While I could go on about how my research is impacted by language and issues of “diversity,” I think it’s more important to return to where my insights and actions have been most useful (to my way of thinking) and most directly beneficial. Based on research into language used to describe indigenous peoples, I began looking at living conditions on reservated lands—sovereign ground belonging to indigenous nations such as the pueblo where Kewa Station is located.
During a conversation with my Lakota-Cheyenne friend, Marji, in 2003, I discovered that Native Americans in South Dakota endured severe winter conditions with little protection; however, one blanket might keep a person from freezing to death. Together we established Blankets for the Elders, a non-profit group which collects blankets to ship to a distribution point in Pine Ridge. Although Blankets for the Elders has now fallen under the umbrella of a larger non-profit organization, our group's efforts have continued, despite my move to Pennsylvania in 2008. Currently, we're considering opening "Blankets North," so I can manage donations of warm clothing for children. I feel called to this work because of my interests in diversity and the need for my life to reflect that interest in helping people move out of poverty.

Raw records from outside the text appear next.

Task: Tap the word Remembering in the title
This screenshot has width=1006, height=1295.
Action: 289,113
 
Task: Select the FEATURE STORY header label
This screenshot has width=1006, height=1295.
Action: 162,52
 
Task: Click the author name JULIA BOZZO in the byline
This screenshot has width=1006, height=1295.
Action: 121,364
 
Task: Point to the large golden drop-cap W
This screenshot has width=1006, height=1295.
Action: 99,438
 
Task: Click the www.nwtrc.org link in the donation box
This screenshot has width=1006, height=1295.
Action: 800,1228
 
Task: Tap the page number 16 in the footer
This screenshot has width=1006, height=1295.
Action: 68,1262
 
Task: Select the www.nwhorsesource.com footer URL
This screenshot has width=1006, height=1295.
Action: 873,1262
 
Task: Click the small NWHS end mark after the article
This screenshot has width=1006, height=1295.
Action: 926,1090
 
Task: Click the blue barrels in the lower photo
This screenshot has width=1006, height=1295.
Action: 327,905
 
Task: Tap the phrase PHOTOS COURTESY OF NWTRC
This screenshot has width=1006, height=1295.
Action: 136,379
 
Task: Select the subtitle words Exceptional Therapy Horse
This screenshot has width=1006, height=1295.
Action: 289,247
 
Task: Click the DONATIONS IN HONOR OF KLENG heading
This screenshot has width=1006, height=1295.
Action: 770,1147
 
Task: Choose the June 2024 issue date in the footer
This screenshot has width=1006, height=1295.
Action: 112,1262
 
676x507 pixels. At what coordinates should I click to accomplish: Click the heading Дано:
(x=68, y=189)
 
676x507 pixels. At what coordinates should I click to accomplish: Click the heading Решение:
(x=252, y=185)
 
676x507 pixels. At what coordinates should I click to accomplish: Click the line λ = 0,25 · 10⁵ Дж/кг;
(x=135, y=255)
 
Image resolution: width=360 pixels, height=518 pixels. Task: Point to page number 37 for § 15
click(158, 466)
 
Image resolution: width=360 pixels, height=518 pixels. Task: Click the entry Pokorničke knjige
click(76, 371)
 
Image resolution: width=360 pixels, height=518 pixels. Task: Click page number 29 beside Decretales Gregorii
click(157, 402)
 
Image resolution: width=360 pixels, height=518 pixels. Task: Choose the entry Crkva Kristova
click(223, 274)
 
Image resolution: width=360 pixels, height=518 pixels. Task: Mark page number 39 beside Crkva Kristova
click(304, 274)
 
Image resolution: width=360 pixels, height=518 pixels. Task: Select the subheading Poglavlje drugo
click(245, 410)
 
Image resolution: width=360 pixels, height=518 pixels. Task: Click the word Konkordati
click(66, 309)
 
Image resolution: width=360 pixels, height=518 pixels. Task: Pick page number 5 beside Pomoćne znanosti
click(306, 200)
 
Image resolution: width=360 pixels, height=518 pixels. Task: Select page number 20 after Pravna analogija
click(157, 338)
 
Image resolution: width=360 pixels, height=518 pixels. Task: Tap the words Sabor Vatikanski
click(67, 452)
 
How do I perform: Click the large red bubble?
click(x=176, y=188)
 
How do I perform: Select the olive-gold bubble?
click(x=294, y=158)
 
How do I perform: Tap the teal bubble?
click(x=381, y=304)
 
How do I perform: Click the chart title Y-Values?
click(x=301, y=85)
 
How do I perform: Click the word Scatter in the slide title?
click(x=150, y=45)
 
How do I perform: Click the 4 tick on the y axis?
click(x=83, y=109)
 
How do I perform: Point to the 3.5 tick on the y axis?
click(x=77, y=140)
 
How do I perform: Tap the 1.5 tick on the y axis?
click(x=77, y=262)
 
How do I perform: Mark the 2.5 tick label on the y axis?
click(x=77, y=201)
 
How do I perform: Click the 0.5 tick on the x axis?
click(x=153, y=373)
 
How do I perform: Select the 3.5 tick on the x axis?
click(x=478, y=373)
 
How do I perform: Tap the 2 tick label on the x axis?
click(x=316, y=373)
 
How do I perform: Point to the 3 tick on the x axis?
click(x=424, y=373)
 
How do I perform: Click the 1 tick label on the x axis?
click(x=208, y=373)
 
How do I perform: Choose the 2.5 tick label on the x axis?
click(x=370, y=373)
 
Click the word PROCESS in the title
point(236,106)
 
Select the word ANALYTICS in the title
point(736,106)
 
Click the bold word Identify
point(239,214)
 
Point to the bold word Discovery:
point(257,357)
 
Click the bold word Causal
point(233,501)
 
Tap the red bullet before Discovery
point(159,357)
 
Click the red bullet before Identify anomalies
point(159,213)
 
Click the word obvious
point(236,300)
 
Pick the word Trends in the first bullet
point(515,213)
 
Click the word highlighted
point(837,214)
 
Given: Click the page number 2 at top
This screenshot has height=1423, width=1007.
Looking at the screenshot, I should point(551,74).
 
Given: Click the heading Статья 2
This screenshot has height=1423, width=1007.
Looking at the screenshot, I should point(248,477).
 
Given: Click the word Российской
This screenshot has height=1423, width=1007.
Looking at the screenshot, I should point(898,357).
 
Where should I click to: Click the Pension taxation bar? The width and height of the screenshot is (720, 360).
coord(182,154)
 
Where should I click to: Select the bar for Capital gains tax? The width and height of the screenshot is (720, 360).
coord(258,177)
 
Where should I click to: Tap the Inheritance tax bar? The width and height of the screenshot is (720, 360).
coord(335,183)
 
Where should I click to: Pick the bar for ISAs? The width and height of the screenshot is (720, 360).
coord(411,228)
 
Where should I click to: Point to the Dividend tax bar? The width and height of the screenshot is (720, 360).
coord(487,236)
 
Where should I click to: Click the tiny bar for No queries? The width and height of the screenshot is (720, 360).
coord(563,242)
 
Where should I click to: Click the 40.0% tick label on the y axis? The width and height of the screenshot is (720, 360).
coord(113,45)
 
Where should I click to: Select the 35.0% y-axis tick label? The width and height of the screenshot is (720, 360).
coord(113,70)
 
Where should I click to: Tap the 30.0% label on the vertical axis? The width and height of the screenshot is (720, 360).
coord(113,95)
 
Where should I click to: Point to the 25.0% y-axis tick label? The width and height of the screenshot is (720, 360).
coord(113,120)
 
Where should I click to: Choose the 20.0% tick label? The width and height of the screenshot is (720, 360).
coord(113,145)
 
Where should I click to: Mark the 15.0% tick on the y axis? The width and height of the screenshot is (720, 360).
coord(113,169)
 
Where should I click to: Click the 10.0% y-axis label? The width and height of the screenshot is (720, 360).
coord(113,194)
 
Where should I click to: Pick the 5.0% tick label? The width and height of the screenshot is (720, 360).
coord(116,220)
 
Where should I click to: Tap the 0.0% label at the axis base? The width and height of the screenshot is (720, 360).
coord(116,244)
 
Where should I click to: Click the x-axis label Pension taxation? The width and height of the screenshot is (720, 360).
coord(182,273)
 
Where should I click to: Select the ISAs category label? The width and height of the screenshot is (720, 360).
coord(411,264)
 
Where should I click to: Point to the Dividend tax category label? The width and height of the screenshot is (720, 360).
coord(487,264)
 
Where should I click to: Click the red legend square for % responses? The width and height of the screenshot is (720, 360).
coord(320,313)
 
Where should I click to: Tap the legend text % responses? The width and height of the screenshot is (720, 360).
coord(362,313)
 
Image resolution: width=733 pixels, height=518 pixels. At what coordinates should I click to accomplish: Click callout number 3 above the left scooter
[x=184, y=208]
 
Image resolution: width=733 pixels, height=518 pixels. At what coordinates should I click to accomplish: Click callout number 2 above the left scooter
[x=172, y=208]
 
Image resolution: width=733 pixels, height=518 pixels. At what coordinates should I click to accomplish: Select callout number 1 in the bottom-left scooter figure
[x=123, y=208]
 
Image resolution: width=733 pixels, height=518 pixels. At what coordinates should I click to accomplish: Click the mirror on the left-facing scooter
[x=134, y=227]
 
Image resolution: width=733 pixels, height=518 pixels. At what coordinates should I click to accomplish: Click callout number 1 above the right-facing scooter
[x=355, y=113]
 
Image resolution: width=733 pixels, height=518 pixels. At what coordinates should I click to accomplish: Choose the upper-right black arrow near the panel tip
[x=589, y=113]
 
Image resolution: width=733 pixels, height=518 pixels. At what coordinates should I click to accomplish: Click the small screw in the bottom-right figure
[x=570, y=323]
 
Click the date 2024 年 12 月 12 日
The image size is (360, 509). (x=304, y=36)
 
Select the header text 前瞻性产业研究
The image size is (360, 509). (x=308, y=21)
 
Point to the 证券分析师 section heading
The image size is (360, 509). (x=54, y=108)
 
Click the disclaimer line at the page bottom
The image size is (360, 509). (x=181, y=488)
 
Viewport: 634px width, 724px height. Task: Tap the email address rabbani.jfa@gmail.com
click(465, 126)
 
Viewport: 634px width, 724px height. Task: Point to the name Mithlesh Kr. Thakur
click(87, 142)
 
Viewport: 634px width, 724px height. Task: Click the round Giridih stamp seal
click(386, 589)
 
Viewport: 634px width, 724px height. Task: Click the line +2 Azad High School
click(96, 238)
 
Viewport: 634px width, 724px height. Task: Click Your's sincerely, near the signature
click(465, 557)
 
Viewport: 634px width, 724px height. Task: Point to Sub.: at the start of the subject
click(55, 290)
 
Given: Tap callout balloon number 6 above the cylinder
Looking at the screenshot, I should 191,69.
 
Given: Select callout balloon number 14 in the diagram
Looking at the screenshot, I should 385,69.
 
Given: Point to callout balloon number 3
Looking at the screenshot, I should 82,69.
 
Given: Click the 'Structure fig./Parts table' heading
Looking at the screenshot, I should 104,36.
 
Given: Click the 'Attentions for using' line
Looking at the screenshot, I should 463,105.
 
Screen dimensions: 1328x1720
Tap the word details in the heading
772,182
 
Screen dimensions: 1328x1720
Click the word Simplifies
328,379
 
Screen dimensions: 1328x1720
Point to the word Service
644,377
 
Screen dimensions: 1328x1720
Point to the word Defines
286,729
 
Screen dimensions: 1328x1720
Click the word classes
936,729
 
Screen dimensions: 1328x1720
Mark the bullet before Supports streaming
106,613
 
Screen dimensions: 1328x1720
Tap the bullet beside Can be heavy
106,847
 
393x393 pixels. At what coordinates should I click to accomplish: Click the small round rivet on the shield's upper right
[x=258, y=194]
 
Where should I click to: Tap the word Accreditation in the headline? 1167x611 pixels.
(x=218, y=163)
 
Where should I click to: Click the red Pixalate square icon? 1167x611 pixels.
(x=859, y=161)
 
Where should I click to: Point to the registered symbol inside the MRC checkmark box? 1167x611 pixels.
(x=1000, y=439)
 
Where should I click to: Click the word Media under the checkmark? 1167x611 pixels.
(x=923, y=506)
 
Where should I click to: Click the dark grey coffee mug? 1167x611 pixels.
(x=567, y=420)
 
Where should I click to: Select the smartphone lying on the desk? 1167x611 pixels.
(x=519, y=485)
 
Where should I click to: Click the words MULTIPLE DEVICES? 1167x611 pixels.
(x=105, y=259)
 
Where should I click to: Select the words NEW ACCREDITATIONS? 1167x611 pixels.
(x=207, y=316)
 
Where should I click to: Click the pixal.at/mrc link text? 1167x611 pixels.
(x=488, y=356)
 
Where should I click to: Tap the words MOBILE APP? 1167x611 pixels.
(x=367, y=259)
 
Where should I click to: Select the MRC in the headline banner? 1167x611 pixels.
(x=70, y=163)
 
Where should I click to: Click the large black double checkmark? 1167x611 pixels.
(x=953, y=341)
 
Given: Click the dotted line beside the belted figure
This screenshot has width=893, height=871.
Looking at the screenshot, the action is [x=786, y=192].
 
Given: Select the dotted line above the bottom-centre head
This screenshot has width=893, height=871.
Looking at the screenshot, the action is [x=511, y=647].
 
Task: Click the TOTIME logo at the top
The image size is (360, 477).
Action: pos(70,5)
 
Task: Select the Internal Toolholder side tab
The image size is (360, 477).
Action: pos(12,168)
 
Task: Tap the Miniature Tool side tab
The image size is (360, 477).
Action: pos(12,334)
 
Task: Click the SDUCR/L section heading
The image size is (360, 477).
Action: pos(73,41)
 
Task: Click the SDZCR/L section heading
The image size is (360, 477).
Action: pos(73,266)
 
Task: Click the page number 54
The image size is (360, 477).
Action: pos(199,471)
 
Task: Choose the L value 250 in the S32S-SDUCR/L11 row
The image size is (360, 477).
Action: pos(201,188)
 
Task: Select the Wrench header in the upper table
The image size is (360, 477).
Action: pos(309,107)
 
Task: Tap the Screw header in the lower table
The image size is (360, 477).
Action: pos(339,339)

Three hours later, we approached the Kewa Station again. I had my camera in my hand, prepared to press the on button, when I heard the conductor over the loudspeaker: “Kewa Station; please gather your belongings and move to the lower levels of the train cars. And as a reminder, you are now on indigenous lands. You are not permitted to take pictures while the train passes through this area.” I was confused; no one earlier had announced our location or the prohibition on photography. Some people cared; some people didn't. But I understood that I could not capture a picture of a relic of what must surely be the long-gone past.